Use of 0.9% normal saline should be a rare in the management of hyponatremia. Why you ask? Let’s review some background information. Hyponatremia is the most common electrolyte imbalance in the hospitalized patient. Intuitively, it may seem that giving 0.9% normal saline with an osmolality of 308 mOsm/kg would increase serum sodium because the serum osmolality is typically less than 280 mOsm/kg. Remember the normal is 275-295 mOsm/kg. This is an error in the understanding of hyponatremia and its management.

Here is the reasoning. Each liter of 0.9% sodium chloride has 154 mEq of sodium and 154 mEq chloride, equaling 308 mOsm of solute. The osmolality of 1 liter of NS is 308 mOsm/kg. The 308 mOsm of solute in each liter of NS will be excreted into the urine.
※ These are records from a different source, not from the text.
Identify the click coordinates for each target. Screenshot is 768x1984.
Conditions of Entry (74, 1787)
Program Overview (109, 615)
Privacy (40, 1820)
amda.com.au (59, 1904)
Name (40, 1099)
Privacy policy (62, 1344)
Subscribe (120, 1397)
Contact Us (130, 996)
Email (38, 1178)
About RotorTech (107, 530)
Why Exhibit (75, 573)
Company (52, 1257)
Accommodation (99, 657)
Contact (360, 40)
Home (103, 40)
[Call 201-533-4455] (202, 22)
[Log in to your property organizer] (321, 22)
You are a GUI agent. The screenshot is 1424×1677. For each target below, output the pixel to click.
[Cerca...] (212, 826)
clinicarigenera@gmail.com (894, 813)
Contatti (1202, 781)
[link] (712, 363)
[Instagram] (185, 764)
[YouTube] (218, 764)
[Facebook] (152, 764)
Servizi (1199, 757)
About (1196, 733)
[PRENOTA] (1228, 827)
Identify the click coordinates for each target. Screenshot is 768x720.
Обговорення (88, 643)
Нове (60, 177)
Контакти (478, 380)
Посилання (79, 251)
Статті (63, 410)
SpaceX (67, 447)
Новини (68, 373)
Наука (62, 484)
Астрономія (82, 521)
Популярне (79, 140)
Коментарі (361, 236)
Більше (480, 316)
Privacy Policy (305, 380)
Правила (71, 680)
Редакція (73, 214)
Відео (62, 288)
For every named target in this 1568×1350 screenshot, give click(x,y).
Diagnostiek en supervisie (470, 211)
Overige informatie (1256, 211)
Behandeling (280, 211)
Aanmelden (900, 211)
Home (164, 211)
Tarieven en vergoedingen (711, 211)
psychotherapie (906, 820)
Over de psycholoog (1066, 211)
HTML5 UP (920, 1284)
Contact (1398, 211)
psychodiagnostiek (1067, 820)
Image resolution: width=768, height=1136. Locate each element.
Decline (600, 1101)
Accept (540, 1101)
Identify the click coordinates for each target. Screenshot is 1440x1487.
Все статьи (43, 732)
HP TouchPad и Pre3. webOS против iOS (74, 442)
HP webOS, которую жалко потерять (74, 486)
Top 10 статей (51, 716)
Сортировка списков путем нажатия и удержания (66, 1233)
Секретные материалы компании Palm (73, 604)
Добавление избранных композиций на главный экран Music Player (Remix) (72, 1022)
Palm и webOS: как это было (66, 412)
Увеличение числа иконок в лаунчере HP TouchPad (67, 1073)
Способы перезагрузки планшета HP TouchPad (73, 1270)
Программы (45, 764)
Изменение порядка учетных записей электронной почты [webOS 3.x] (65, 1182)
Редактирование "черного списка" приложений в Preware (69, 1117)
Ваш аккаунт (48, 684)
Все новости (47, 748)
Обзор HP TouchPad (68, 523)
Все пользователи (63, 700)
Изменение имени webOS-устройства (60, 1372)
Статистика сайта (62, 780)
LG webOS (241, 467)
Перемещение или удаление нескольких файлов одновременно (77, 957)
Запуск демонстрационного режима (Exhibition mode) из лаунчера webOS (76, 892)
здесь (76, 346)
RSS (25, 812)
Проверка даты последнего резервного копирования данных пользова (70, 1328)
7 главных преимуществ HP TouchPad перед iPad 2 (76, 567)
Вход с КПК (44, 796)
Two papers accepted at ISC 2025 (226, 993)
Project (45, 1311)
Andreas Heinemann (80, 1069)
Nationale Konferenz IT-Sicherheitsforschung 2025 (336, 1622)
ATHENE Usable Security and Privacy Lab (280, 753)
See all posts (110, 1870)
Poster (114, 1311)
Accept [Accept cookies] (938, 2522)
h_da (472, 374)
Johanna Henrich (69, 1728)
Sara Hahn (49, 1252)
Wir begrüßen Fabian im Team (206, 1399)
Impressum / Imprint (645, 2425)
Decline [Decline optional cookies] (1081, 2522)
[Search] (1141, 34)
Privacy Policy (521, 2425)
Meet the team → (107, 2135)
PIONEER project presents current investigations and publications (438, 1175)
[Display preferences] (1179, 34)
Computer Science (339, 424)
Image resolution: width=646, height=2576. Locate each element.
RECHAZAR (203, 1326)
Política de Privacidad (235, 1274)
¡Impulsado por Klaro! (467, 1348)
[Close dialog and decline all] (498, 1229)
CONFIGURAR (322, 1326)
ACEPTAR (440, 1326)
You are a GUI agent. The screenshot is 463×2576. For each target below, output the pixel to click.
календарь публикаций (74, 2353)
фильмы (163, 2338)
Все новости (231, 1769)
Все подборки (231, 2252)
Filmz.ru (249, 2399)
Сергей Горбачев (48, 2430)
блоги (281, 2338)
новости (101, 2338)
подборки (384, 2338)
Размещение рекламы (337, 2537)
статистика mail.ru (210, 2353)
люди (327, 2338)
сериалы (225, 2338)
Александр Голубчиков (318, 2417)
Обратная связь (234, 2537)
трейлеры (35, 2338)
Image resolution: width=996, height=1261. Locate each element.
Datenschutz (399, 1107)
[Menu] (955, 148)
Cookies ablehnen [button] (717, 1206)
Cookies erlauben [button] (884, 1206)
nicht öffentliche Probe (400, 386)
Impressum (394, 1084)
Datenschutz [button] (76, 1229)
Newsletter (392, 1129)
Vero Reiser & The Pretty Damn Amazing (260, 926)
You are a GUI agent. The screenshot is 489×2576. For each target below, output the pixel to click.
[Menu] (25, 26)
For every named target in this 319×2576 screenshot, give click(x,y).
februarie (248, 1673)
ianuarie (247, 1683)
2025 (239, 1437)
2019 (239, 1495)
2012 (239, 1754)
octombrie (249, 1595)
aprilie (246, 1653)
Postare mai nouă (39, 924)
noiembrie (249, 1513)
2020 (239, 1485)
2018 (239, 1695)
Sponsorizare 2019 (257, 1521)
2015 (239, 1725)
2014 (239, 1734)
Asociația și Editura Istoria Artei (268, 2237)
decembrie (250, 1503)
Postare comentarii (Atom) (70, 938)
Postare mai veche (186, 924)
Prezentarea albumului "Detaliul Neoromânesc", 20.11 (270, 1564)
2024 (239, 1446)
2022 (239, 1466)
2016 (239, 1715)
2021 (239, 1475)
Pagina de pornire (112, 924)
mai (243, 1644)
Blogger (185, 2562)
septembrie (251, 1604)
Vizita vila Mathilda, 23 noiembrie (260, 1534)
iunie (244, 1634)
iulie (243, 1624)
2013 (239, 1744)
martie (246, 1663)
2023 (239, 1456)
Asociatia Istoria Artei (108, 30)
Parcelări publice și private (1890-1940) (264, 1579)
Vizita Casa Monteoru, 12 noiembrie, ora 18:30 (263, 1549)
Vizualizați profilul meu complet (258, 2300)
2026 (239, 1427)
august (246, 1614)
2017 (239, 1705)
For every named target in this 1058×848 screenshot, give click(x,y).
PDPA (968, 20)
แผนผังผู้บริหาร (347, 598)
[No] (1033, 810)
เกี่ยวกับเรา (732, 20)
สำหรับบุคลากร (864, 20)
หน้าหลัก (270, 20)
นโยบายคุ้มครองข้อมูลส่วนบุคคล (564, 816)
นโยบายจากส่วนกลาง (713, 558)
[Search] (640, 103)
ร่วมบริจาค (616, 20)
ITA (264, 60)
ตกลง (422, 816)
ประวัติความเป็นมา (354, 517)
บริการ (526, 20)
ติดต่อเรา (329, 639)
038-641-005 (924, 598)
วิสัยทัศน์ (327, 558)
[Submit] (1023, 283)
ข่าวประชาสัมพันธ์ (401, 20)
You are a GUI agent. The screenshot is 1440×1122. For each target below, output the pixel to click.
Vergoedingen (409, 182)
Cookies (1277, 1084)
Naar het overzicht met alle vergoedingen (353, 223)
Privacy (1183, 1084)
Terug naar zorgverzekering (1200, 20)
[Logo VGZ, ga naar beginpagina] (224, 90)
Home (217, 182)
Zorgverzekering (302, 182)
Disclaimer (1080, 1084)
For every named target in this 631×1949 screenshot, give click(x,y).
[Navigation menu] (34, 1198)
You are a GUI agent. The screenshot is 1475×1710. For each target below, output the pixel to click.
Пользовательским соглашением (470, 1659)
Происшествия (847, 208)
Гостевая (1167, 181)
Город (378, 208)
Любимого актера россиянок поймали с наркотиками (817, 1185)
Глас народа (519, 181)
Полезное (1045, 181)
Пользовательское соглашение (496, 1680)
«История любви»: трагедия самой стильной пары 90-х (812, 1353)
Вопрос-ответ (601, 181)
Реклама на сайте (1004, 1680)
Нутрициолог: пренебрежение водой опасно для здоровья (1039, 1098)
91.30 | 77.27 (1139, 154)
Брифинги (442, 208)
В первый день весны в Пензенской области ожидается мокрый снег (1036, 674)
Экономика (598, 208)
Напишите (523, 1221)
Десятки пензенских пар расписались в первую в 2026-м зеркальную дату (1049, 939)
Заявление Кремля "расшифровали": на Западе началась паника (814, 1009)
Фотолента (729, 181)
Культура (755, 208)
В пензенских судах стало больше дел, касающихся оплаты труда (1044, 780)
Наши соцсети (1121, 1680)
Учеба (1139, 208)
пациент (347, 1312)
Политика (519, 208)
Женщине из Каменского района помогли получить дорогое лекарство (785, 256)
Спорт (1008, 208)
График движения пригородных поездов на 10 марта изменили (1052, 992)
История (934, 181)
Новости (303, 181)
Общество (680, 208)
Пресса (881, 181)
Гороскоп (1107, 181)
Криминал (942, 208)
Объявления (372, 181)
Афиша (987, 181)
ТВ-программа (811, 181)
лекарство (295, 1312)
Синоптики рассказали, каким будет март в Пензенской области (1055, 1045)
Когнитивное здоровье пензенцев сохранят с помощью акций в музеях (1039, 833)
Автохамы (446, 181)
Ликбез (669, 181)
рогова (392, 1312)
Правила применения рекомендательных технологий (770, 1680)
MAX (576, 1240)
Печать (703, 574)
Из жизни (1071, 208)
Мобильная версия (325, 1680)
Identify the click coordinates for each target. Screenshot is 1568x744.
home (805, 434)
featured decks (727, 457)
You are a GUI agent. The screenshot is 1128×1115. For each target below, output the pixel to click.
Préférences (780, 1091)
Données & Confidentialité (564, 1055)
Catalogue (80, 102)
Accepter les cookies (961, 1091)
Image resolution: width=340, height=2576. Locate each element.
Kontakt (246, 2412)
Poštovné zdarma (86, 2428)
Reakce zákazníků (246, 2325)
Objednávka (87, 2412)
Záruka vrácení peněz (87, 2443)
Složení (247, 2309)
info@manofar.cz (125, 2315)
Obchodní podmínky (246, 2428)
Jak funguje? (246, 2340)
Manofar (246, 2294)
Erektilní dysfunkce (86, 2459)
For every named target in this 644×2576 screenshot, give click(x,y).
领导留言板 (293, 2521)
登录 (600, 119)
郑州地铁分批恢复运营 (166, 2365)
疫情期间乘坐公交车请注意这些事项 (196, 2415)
For the purposes of this discussion, as long as the patient is in steady state (this is a chronic patient, so the body adjusted), then average solute intake in the form of intravenous fluid will equal the solute output in the urine.

Consider this, a patient with SIADH with a maximal urine diluting capacity of 411 mOsm/kg (this is as dilute as the patient can make urine). In this setting, the 308 mOsm of solute from the liter of 0.9% sodium chloride that this patient will excrete into the urine will be excreted at a urine osmolality of 411 mOsm/kg. This is because the patient’s maximal urine diluting capacity is at 411 mOsm/kg. This patient receives a 308 mOsm/kg intravenous fluid and excretes the 308 mOsm of solute in 750 mL of free water, which has an osmolality of 411 mOsm/kg.

The other 250 mL of free water that was in the original intravenous fluid is retained by the patient under the influence of ADH and/or all of the factors that are impairing urinary diluting capacity. This will continue to decrease serum Sodium concentration.

This is not an easy concept, so if it seems confusing, that is ok. Just know that in a patient with euvolemic hyponatremia, do not use 0.9% sodium chloride, as it may lower serum sodium concentration, rather than raise serum sodium concentration.